Become a Linux Guru

Sandy Harris sandyinchina at gmail.com
Wed Feb 2 13:55:30 UTC 2011


On Wed, Feb 2, 2011 at 5:01 PM, Kaushal Shriyan
<kaushalshriyan at gmail.com> wrote:

> I have been working on Linux for quite sometime. What are the necessary
> pre-requisites and techniques to be adopted or any specific skills to become
> a Linux Guru or Expert ?

Explore. Try a few different Linux distros and at least one of
the various *BSD open source Unices. Play around. Take a
surplus PC, stick two ethernet cards in it and build a working
firewall. Make another control your house or a robot or ...
Or build yourself a home theater PC.

One thing to read, not specific to Linux, is:
http://www.catb.org/~esr/faqs/hacker-howto.html

In general, read everything Unix or Linux-related you can get
your hands on.
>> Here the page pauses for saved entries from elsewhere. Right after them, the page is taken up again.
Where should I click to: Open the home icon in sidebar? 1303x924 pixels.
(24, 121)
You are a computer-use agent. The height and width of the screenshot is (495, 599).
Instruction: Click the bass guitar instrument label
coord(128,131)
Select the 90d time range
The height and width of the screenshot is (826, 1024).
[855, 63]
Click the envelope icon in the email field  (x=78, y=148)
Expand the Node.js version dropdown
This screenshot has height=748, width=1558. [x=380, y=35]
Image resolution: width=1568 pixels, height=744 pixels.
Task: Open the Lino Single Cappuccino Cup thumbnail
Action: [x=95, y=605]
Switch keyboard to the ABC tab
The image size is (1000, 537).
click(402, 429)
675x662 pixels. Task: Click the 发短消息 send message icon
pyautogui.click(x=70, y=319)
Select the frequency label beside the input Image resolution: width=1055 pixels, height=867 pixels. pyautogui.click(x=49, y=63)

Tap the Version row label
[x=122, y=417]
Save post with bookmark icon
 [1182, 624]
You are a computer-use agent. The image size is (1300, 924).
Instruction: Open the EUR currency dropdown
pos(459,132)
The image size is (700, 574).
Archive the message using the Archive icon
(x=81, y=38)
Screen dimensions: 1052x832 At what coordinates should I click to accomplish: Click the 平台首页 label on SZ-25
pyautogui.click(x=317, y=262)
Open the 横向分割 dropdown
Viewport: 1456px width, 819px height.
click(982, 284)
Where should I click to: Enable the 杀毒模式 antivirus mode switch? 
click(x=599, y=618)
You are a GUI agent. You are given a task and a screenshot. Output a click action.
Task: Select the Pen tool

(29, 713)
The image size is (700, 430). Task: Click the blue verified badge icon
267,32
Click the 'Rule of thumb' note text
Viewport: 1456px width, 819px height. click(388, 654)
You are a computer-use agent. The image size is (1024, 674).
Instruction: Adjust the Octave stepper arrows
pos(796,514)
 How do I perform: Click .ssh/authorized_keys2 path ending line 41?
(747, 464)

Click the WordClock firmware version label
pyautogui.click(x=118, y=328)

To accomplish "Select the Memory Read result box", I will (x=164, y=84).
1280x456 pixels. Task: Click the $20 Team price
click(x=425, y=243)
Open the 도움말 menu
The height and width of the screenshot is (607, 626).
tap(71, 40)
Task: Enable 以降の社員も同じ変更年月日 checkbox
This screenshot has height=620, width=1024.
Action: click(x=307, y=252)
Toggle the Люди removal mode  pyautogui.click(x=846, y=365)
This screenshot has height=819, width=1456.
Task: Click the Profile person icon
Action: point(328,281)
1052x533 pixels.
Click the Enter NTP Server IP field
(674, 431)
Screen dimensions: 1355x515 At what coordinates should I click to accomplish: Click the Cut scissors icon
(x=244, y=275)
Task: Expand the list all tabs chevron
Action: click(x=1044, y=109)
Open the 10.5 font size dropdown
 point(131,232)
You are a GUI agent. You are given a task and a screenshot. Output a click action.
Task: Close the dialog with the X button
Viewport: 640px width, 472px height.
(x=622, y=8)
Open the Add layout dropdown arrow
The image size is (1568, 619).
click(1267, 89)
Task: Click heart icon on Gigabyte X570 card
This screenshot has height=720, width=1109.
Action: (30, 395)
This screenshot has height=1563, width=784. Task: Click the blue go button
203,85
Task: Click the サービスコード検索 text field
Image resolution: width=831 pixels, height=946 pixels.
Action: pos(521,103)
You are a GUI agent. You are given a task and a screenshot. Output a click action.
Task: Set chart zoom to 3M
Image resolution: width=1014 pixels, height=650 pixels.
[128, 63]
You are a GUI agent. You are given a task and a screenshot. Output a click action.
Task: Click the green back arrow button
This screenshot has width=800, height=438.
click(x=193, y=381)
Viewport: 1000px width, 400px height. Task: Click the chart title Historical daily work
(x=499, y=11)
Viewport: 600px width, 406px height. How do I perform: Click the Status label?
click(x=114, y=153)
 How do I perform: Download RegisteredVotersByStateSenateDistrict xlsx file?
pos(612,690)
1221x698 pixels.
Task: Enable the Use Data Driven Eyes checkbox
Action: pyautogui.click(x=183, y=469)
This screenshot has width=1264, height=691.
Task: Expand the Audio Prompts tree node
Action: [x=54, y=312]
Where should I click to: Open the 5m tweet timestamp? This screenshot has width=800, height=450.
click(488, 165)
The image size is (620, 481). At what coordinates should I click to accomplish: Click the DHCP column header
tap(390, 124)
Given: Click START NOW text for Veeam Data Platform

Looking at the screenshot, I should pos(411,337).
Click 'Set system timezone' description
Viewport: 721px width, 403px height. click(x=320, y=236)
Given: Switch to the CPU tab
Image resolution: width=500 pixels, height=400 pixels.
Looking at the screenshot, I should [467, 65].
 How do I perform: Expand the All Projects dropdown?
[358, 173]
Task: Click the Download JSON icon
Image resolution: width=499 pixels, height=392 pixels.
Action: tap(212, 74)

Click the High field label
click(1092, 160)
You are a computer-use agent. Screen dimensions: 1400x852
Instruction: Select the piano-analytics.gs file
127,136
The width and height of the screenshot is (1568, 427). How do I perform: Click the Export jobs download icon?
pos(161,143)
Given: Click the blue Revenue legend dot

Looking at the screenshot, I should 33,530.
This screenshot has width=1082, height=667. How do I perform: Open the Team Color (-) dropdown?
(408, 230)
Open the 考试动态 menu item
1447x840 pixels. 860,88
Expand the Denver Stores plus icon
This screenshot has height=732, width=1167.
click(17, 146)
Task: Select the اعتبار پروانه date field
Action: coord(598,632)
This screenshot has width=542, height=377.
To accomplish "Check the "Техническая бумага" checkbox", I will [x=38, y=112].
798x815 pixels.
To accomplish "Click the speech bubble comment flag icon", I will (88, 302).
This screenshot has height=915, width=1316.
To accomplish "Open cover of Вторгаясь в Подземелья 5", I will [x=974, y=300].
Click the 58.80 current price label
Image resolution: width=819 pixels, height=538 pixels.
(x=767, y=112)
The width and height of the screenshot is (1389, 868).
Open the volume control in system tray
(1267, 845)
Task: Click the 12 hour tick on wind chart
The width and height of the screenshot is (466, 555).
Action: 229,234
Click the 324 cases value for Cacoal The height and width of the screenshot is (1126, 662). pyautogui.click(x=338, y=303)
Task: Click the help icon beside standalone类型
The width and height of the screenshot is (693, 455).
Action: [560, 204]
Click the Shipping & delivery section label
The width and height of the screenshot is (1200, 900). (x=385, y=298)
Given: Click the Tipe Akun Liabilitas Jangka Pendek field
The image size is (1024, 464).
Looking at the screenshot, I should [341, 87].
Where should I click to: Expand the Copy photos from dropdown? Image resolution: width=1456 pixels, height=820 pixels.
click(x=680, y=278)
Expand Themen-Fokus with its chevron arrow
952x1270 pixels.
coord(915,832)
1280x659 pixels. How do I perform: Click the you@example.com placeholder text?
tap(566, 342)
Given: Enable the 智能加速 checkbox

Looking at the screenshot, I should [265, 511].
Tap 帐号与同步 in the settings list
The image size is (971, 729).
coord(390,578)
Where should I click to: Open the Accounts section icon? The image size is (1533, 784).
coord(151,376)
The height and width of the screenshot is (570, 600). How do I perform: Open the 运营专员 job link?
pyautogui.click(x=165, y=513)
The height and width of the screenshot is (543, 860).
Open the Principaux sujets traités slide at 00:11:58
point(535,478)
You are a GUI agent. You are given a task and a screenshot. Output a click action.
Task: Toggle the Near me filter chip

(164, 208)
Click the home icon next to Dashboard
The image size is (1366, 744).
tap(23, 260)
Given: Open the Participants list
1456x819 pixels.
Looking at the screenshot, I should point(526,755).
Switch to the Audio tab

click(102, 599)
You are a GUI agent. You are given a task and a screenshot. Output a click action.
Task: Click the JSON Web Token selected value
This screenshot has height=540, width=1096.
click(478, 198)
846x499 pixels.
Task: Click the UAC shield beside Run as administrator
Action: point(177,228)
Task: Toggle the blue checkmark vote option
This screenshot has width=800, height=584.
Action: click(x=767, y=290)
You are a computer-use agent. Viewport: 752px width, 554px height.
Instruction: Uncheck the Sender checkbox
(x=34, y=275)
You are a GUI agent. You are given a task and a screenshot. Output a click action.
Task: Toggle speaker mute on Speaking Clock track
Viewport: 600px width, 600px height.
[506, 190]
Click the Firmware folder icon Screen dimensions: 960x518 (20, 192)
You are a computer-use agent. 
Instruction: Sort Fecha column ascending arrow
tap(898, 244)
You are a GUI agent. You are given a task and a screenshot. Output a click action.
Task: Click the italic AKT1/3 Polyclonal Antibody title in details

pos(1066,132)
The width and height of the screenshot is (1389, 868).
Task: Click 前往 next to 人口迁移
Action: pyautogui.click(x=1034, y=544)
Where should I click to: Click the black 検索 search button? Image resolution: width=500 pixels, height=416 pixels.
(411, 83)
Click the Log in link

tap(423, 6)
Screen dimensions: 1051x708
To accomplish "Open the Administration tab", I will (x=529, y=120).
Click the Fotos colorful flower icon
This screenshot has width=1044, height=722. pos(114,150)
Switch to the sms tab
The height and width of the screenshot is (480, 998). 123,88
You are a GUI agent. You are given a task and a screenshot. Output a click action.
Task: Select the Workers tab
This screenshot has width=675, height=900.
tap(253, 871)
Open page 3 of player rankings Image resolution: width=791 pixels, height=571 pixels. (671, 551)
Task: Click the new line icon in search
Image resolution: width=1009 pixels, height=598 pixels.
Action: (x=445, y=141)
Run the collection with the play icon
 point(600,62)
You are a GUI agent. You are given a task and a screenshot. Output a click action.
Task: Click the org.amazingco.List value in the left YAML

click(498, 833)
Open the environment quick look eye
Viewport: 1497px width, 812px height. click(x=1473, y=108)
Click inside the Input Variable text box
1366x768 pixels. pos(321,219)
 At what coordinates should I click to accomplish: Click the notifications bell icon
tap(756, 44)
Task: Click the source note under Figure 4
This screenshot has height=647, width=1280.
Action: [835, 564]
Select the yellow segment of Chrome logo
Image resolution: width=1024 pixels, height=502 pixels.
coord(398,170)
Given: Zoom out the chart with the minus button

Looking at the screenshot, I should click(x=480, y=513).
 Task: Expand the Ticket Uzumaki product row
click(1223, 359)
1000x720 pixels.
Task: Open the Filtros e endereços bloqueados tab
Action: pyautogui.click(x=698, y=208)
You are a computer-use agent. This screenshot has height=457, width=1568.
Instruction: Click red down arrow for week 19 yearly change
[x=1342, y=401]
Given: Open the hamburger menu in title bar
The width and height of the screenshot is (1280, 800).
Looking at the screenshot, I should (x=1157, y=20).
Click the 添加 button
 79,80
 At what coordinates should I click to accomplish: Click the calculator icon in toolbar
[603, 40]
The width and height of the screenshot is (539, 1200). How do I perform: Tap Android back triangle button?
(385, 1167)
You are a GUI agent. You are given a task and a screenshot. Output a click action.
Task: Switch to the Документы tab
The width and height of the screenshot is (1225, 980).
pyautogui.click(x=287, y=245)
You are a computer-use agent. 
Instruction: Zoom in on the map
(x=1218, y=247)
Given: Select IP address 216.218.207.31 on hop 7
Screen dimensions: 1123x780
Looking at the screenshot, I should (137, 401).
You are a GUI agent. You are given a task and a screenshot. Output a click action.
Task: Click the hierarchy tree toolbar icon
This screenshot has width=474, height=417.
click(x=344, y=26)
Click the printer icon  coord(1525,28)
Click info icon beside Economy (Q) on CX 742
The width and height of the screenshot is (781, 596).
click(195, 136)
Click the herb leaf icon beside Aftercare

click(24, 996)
In particular, guides to sys admin, networking,
security, ... and historical material. Both will lead you toward
expert status better than most end-user docs or forums will.

Lurk on developer mailing lists for any projects that interest
you. Don't ask stupid questions (site linked above has a doc
on that too), in fact probably don't post at all until you are
sure you can contribute rather than asking.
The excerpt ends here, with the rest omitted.